Hopefully the non-assholes will appreciate it instead of trying to turn it into another confrontation they can claim a "win" on like you do.except I didn't do anything of the sort, you're the one who got snarky and combative. all I did was point out your mistakes and misstatements.

Winehole23
05-11-2022, 12:42 PM
(as usual, CC gets thrown off balance by his own irritibility and his personal grudges.)

CosmicCowboy
05-11-2022, 01:34 PM
except I didn't do anything of the sort, you're the one who got snarky and combative. all I did was point out your mistakes and misstatements.

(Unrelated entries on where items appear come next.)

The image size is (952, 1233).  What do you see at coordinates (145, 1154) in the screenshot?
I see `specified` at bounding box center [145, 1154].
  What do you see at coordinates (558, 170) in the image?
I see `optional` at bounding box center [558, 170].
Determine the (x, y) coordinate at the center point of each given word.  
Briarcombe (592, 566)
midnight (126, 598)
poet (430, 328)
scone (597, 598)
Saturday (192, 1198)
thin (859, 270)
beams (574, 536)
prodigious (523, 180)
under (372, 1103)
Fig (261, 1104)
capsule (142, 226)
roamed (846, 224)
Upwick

LOL mistakes and misstatements

innocent Whinehole

boutons_deux
05-11-2022, 01:40 PM
1/3 of electricity in CA is consumed by moving water

Winehole23
05-11-2022, 01:51 PM
LOL mistakes and misstatements

innocent Whineholecrankypants CC. is that a potato or a pantload in your shorts?

:lol

SnakeBoy
05-11-2022, 02:00 PM
Crying because someone didn't post in your old shitty thread

lol sad grandpa

CosmicCowboy
05-11-2022, 02:05 PM
crankypants CC. is that a potato or a pantload in your shorts?

:lol

Oh good one Whinehole! You will be ready for middle school soon with those high quality insults.

Winehole23
05-11-2022, 02:59 PM
Oh good one Whinehole! You will be ready for middle school soon with those high quality insults.You shitting yourself immediately was hilarious

CosmicCowboy
05-11-2022, 03:03 PM
You shitting yourself immediately was hilarious

and Whinehole declares himself the "winner" again.

How sadly predictable.

DMC
05-11-2022, 05:03 PM
WH is on tilt. Must be stressful to see impending doom and point it out constantly in threads he won't even wait long enough for a response to before posting yet another random couple of tweets to point out yet another example... then everyone basically ignoring and shitting on him. All the while the doom is still a no show.